■ Yapılacak iş ■
Aşağıdaki 25 Kasım yazısında "Kelebekler" olarak anılan Mirabel Kardeşlerin adlarını eksiksiz sıralayın.

■ Metin alıntısı ■
------------------------------------------------------------
*Selinay Uzuntel
İstanbul Üniversitesi’nden kadın öğrenciler 25 Kasım’a hangi koşullarda gidildiğini anlattı.
Mirabel Kardeşler 1960 yılında, Dominik Cumhuriyeti’nde, rejim tarafından vahşice öldürüldü. O günün ardından “Kelebekler” olarak anılmaya başlanan Patria, Minerva ve Maria Teresa, Trujillo diktatörlüğüne karşı direnişin simgeleri haline gelerek, otoriter rejimlerin baskılarına boyun eğmeyi reddeden tüm kadınlara ilham oldular. 1999’dan itibaren Mirabel’lerin ölüm yıldönümü olan 25 Kasım “Kadına Yönelik Şiddete Karşı Uluslararası Mücadele Günü’ olarak her yıl; dünyanın dört bir yanında kadınların dayanışmayı ve mücadeleyi büyütmek için sokaklara çıktığı bir gün oluyor.
2024’ün 25 Kasım’ına giderken Türkiye’de kadınlar ve özellikle genç kadınlar onlarca sorun karşısında mücadele veriyorlar. İstanbul Üniversitesi’nden kadın öğrencilere 25 Kasım’a hangi koşullarda gidildiğini sorduk.
“Güvencesiz işlerde çalışmak zorunda bırakılıyoruz”
Işıl, son günlerde meclisteki bütçe görüşmelerini takip ettiğini söyledi.
------------------------------------------------------------
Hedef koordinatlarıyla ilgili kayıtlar
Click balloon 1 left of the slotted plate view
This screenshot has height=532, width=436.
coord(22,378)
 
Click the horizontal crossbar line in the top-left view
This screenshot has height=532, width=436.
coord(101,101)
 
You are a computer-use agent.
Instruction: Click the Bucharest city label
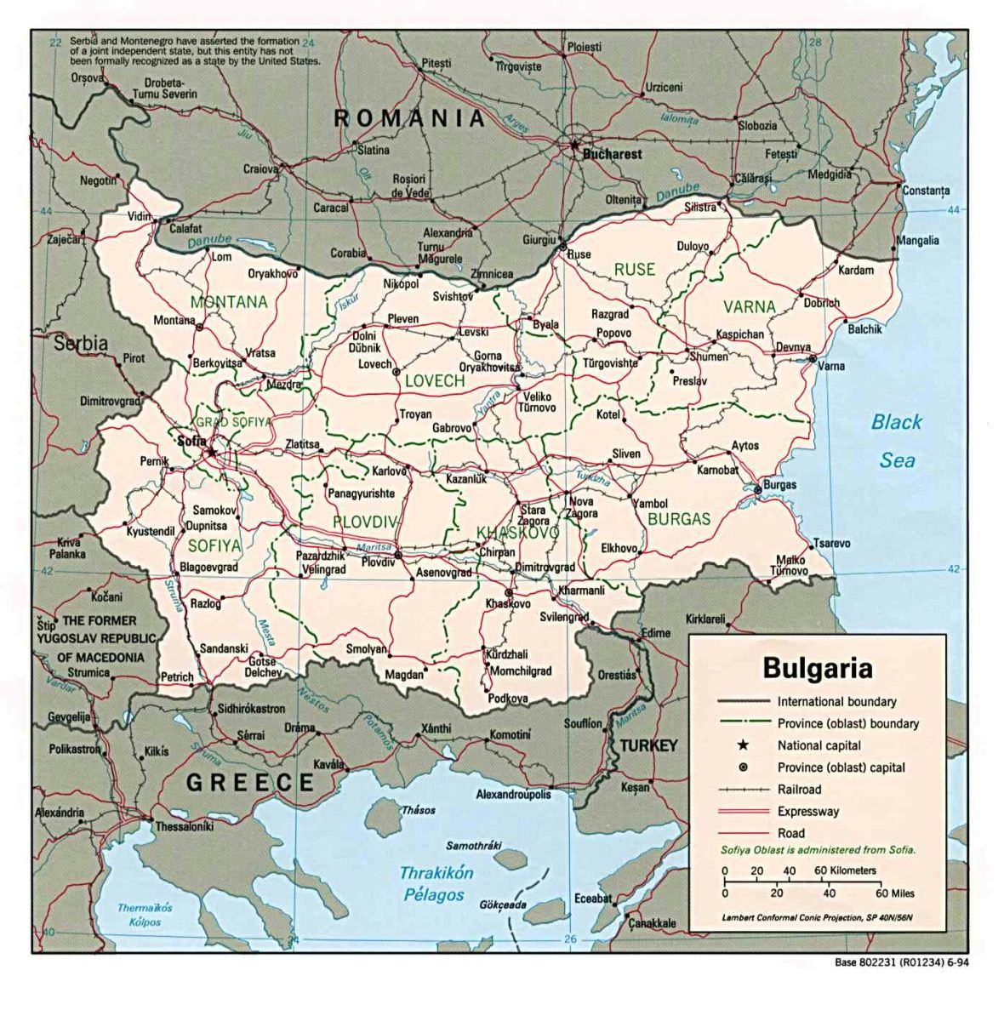pyautogui.click(x=612, y=155)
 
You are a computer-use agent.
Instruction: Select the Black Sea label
pyautogui.click(x=897, y=441)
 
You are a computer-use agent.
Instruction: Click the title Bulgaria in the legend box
pyautogui.click(x=817, y=667)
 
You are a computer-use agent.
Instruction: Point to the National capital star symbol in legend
pyautogui.click(x=742, y=745)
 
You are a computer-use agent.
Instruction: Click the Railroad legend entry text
pyautogui.click(x=799, y=790)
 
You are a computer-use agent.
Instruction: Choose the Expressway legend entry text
pyautogui.click(x=807, y=812)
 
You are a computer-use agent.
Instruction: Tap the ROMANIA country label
pyautogui.click(x=409, y=118)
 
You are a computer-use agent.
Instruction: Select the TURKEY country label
pyautogui.click(x=648, y=746)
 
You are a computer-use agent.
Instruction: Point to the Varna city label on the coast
pyautogui.click(x=830, y=366)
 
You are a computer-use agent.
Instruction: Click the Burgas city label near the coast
pyautogui.click(x=779, y=485)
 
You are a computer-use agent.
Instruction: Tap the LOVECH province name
pyautogui.click(x=435, y=381)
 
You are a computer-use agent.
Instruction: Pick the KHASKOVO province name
pyautogui.click(x=517, y=533)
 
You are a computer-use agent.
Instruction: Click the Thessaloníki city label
pyautogui.click(x=184, y=826)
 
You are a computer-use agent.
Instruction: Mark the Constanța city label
pyautogui.click(x=926, y=191)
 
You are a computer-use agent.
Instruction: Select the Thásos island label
pyautogui.click(x=418, y=810)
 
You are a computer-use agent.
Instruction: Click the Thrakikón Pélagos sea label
pyautogui.click(x=436, y=883)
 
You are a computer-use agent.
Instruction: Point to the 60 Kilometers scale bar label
pyautogui.click(x=845, y=870)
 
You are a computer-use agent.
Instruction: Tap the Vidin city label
pyautogui.click(x=140, y=216)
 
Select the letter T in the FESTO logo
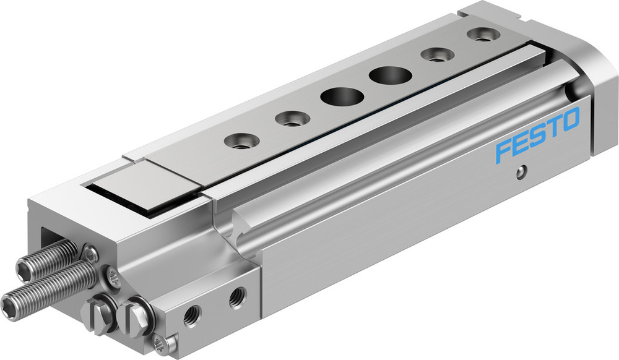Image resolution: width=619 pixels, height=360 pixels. pyautogui.click(x=553, y=126)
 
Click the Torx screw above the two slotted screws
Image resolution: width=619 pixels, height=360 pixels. pyautogui.click(x=112, y=278)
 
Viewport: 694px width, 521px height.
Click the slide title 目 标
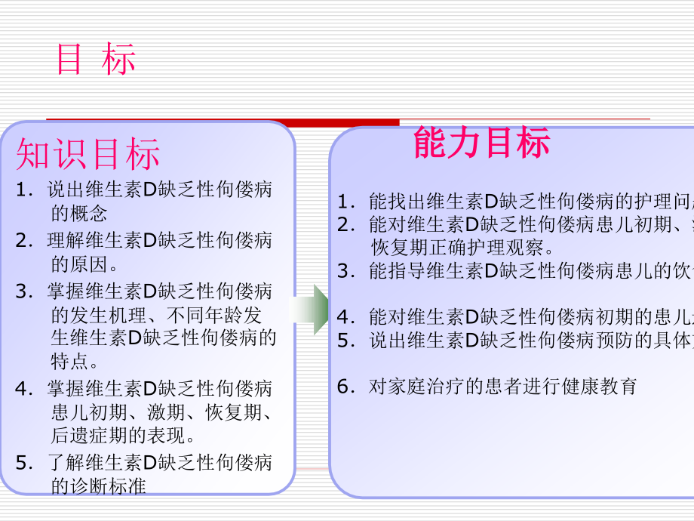96,60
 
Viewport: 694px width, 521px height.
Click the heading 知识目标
88,155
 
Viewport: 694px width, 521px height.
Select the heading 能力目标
481,143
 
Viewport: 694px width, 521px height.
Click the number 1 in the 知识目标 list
21,191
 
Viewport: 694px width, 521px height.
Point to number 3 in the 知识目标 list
21,291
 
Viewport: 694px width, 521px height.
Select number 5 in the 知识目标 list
21,462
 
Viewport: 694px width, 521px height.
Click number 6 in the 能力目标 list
345,387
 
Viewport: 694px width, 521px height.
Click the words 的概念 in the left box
79,213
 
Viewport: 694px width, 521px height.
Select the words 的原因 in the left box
79,264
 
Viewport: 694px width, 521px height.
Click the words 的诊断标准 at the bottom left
97,486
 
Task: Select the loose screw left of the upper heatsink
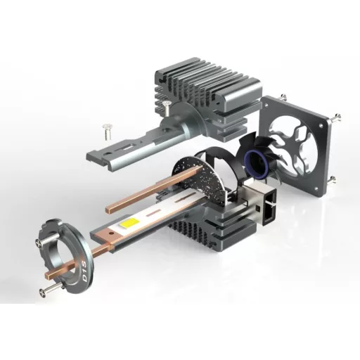click(106, 132)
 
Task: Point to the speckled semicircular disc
click(199, 178)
------------------------------------------------------------
■ Yanıt ■
Patria, Minerva, Maria Teresa